Last Updated: January 27, 2026

1. Introduction

RocketDNS ("we", "our", or "us") is committed to protecting your privacy. This Privacy Policy explains how we collect, use, disclose, and safeguard your information when you subscribe to our Secondary DNS service. We adhere to the principles of GDPR, CCPA, and PIPEDA to ensure your rights are respected.

2. Role of Paddle (Merchant of Record)

Our order process is conducted by our online reseller Paddle.com. Paddle.com is the Merchant of Record for all our orders. Paddle provides all customer service inquiries related to billing and handles returns.

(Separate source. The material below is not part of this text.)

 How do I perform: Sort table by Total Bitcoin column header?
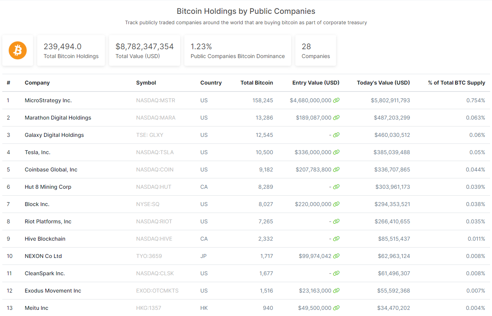point(257,83)
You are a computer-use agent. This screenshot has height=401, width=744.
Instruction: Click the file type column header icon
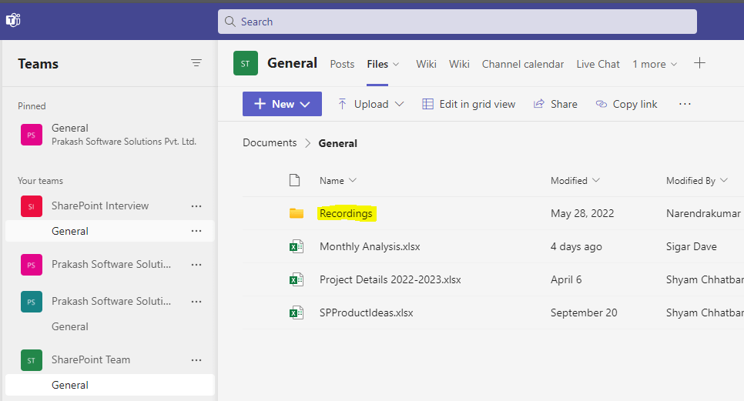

When you purchase a subscription, the personal data required for the transaction (such as your name, address, payment details, and tax identification) is collected and processed directly by Paddle.com in accordance with their Privacy Policy. RocketDNS does not store your full credit card number. We only receive the data necessary for service fulfillment, such as your email address and subscription validity status.

3. Information We Collect

We collect only the data necessary to provide and improve our service:

  • Account Information: Name, email address, password hash, and subscription metadata (synced from Paddle).
  • Service Data: Domain names, zone files (DNS records), and IP configurations you input.
  • Operational Logs: IP addresses interacting with our API or Dashboard, and metadata regarding DNS query volume (for billing purposes).

4. Data Retention

We retain your personal data only for as long as is necessary for the purposes set out in this Privacy Policy.

  • Account Data: Retained for the lifetime of your account plus 2 years for audit/tax compliance.
  • DNS Query Logs: Retained for a maximum of 30 days for debugging and security analysis, after which they are aggregated or deleted.

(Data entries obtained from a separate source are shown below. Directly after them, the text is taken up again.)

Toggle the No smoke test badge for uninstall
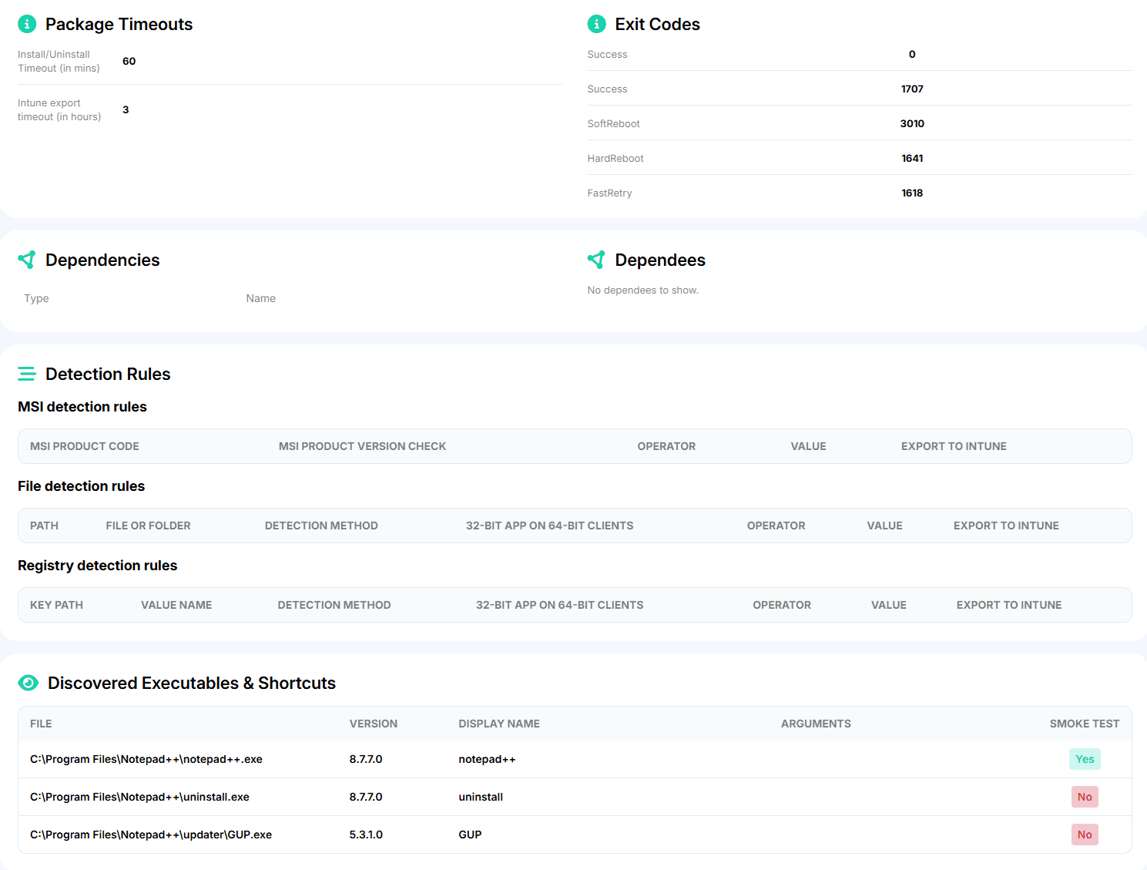The image size is (1147, 870). [1084, 797]
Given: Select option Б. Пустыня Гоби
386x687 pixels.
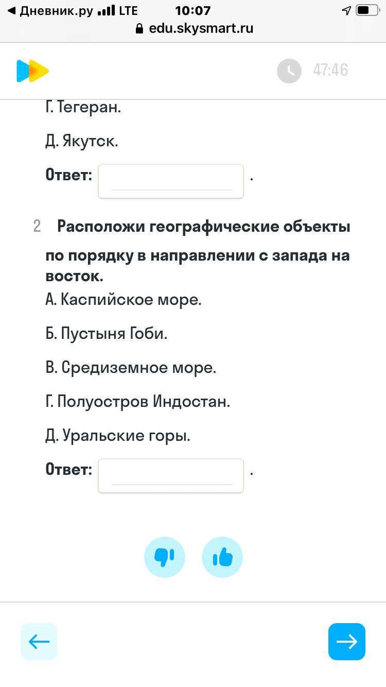Looking at the screenshot, I should tap(107, 334).
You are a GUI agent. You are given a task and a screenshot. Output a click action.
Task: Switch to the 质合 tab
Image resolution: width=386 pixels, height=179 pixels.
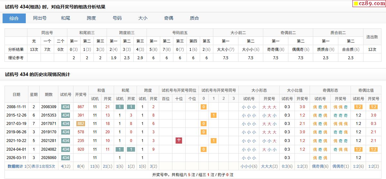(194, 18)
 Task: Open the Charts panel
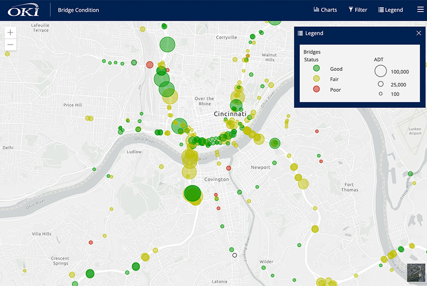325,10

5. Your Rights (GDPR & CCPA)

Depending on your location, you may have the following rights regarding your personal data:

  • The right to access: You have the right to request copies of your personal data.
  • The right to rectification: You have the right to request that we correct any information you believe is inaccurate.
  • The right to erasure: You have the right to request that we erase your personal data ("Right to be Forgotten"), subject to legal billing retention requirements.
  • The right to data portability: You have the right to request that we transfer the data that we have collected to another organization, or directly to you.

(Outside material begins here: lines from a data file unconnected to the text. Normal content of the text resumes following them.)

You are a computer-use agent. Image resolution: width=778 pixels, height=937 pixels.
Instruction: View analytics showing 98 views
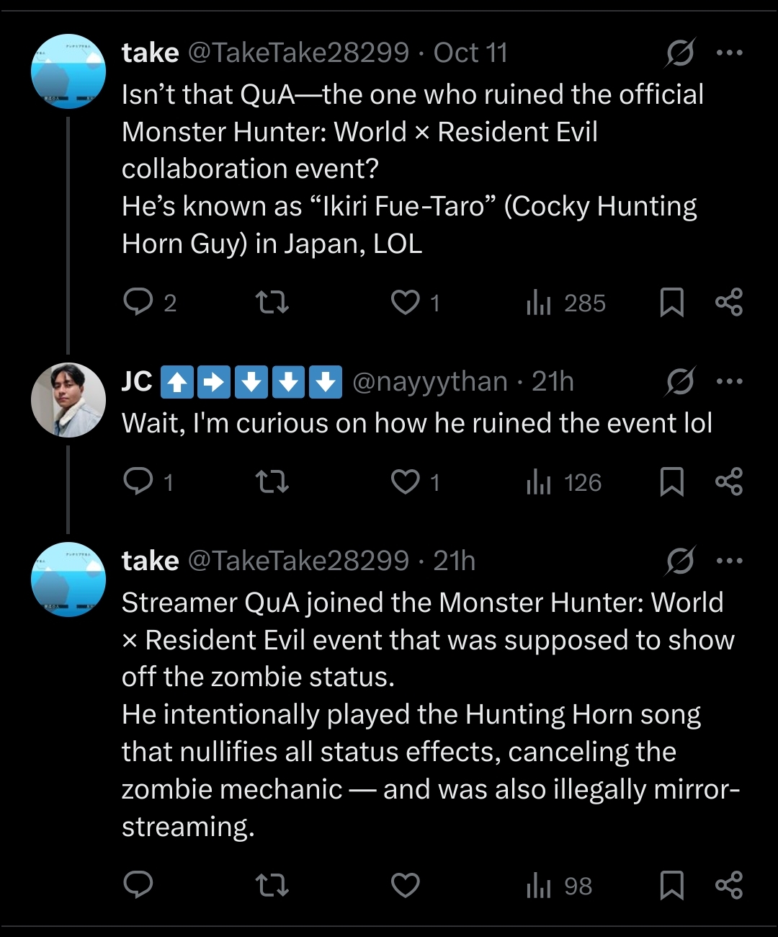tap(559, 886)
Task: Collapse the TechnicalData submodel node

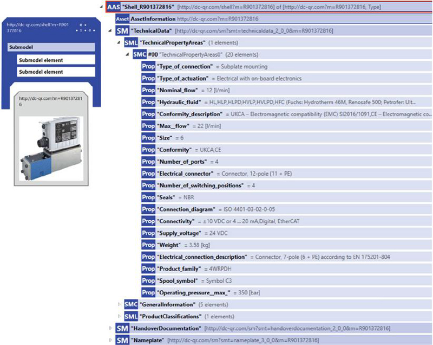Action: pyautogui.click(x=110, y=31)
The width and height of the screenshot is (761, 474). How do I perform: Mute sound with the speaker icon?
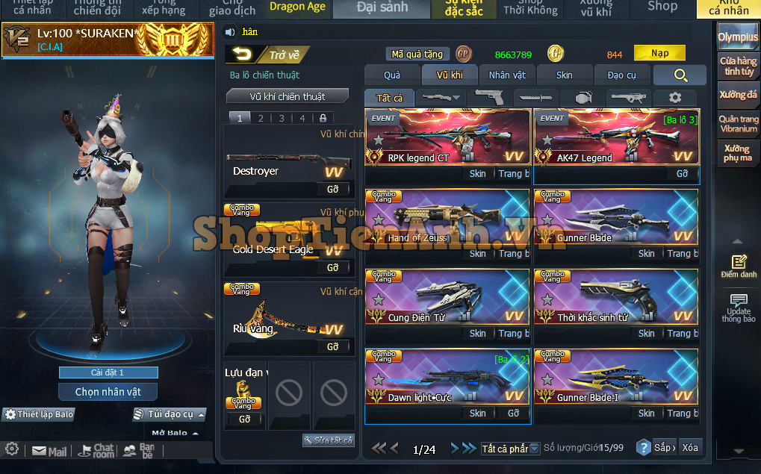point(229,32)
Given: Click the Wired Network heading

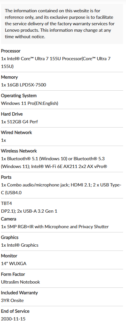Looking at the screenshot, I should pos(17,133).
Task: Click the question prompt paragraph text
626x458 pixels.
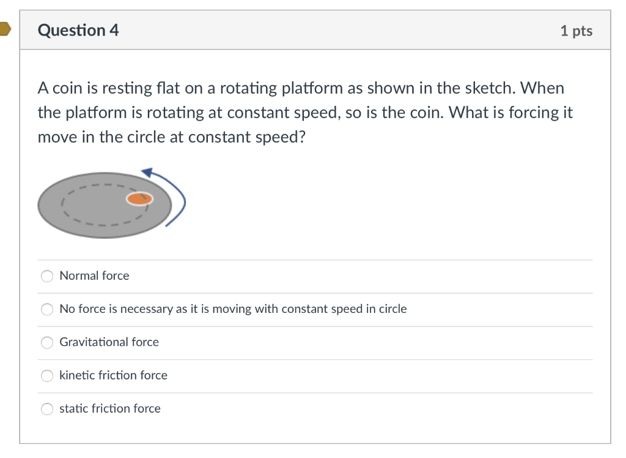Action: pyautogui.click(x=306, y=113)
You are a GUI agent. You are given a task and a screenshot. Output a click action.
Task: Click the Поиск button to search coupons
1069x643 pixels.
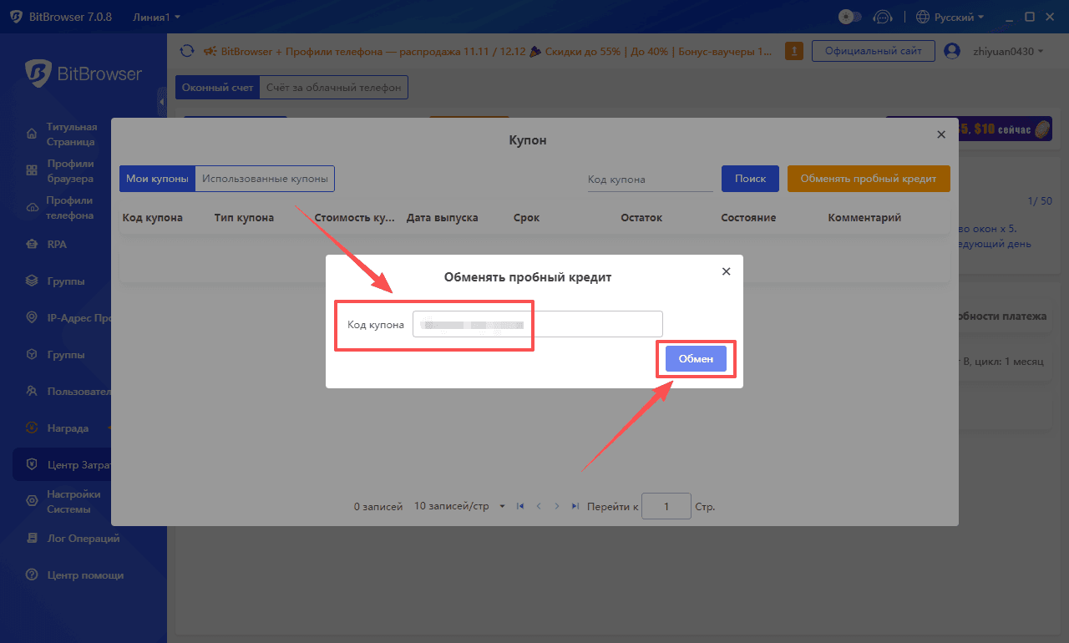tap(749, 178)
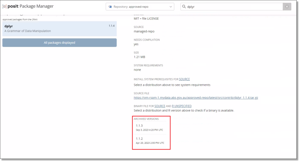Click the All packages displayed button

59,43
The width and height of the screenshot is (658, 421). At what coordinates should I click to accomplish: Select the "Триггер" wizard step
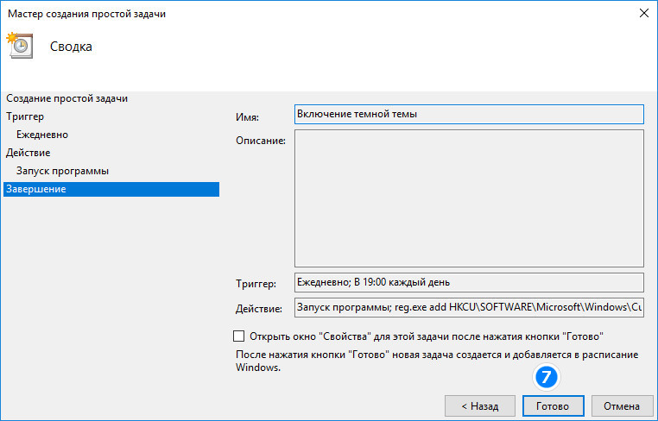[x=25, y=116]
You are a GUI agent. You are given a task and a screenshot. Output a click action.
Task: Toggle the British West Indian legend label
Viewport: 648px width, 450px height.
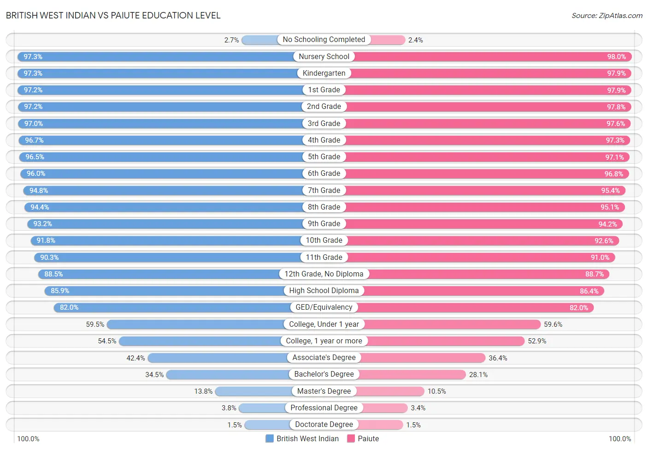coord(307,438)
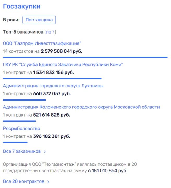Click the chevron next to Все 20 контрактов

pos(48,182)
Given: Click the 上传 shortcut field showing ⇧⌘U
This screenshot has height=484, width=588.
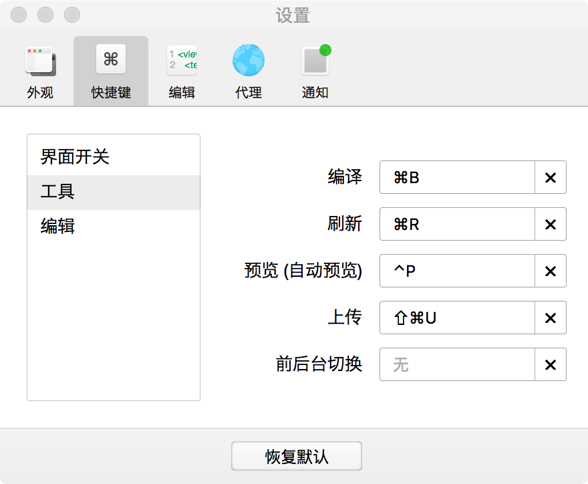Looking at the screenshot, I should (x=457, y=318).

To exercise these rights, please contact us at privacy@rocketdns.io.

6. Cookies and Tracking

We use minimal cookies strictly necessary for the operation of the dashboard:

  • Session Cookies: To keep you logged in securely (`rocketdns_session`).
  • XSRF-TOKEN: To prevent Cross-Site Request Forgery attacks.

We do not use third-party advertising cookies or sell your browsing data to ad networks.

7. Data Security

We implement appropriate technical and organizational measures to ensure a level of security appropriate to the risk, including encryption of data in transit (TLS 1.2+) and encryption of sensitive secrets (API tokens, Webhook keys) at rest.